The U.S. policy also aims to show the Cuban officers that the Castro regime, not they, is the United States's adversary, my State Department source says. ``The Cuban military is not going to disappear,'' this expert rightly reckons. ``It's going to be there after Castro. It might well be the [next Cuban] government.

``So we want the Cuban military to know that we mean it when we say, `We'll see you next week at 4 o'clock.' Because at some point we might have to say, `If you don't do such-and-such by 4 o'clock, we'll do this-and-such' [i.e., attack]. We have to build a record of keeping our word.''

General Perez Perez is ``the guy whose job it is to prevent Cubans from getting into the minefield, and to retrieve those who do get into it,'' my source says, adding more significantly:

``We don't want them [the Cubans] making a mistake and shooting at our guys, or us making a mistake and shooting at their guys, because of a plane taking off the wrong way, or a helicopter over the minefields'' -- or a Cuban or U.S. patrol trying to rescue somebody risking death among the mines. Is that unreasonable? To me, it's eminently sensible.

Hear now Ed Gonzalez, a Cuba specialist with the RAND Corp. and professor emeritus of political science at the University of California at Los Angeles. He's the author of major RAND studies on Cuba for the Pentagon in 1994 and last April.

Those two studies, he says, ``feel that the Cuban military is the most pivotal, critical institution in Cuba today. It's more important than the ruling Communist Party. This [military] institution is critical to the survival of the regime. It's also going to play a pivotal role in Cuba's future.

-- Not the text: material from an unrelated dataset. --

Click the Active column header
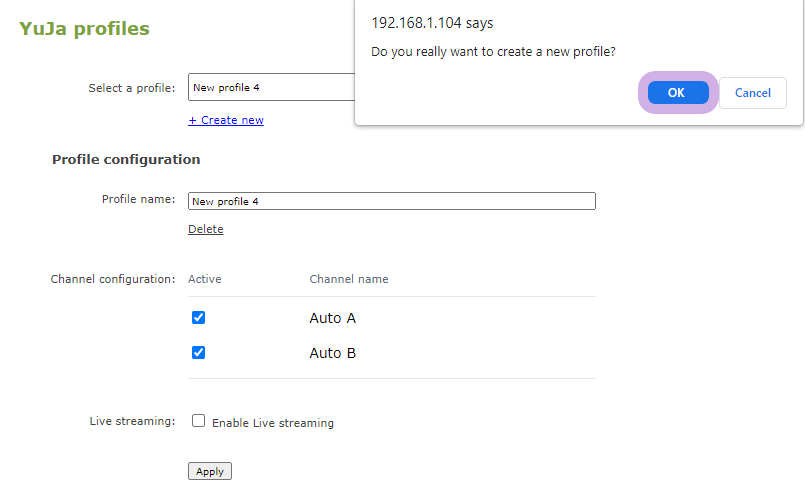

``We therefore need to cultivate ties to Cuba's military. It is counterproductive to the United States not to do so. Those who criticize that meeting are therefore playing into Castro's hands when they criticize General Sheehan and Admiral Haskins.

Sorting sheep from goats

``What you want to do with a regime is to try to divide it,'' Professor Gonzalez adds, ``to try to sow divisions between the fidelistas and the raulistas [followers of Raul Castro], between the potentially progressive military officers and the hard-liners.

``What you don't want to do is to coalesce the regime, to give the Cuban military no choice but to defend Castro. You want to make it clear to the Cuban officers that they have a life after Fidel Castro.

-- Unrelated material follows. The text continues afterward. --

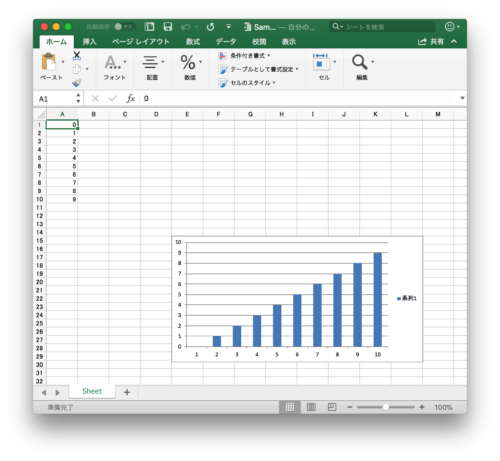Switch to the Data (データ) tab
The width and height of the screenshot is (500, 461).
click(226, 42)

``We know next to nothing -- next to nothing -- about the Cuban military,'' Professor Gonzalez goes on, ``and one of these days one of these guys may show up at the presidential palace, and we're not going to know a thing about him.'' Thus the protest of Cuban-Americans in Congress against the U.S.-Cuban officers' meeting ``is like saying you're going to turn off the headlights on your car when it's pitch dark and raining.''

He's right. General Sheehan is no naif. He's tough, smart, a Marine's Marine. He should be commended, not castigated, for continuing these military-to-military contacts. By flogging him, the Cuban Americans in Congress actually are working against the peaceable transition in Cuba that they profess to want.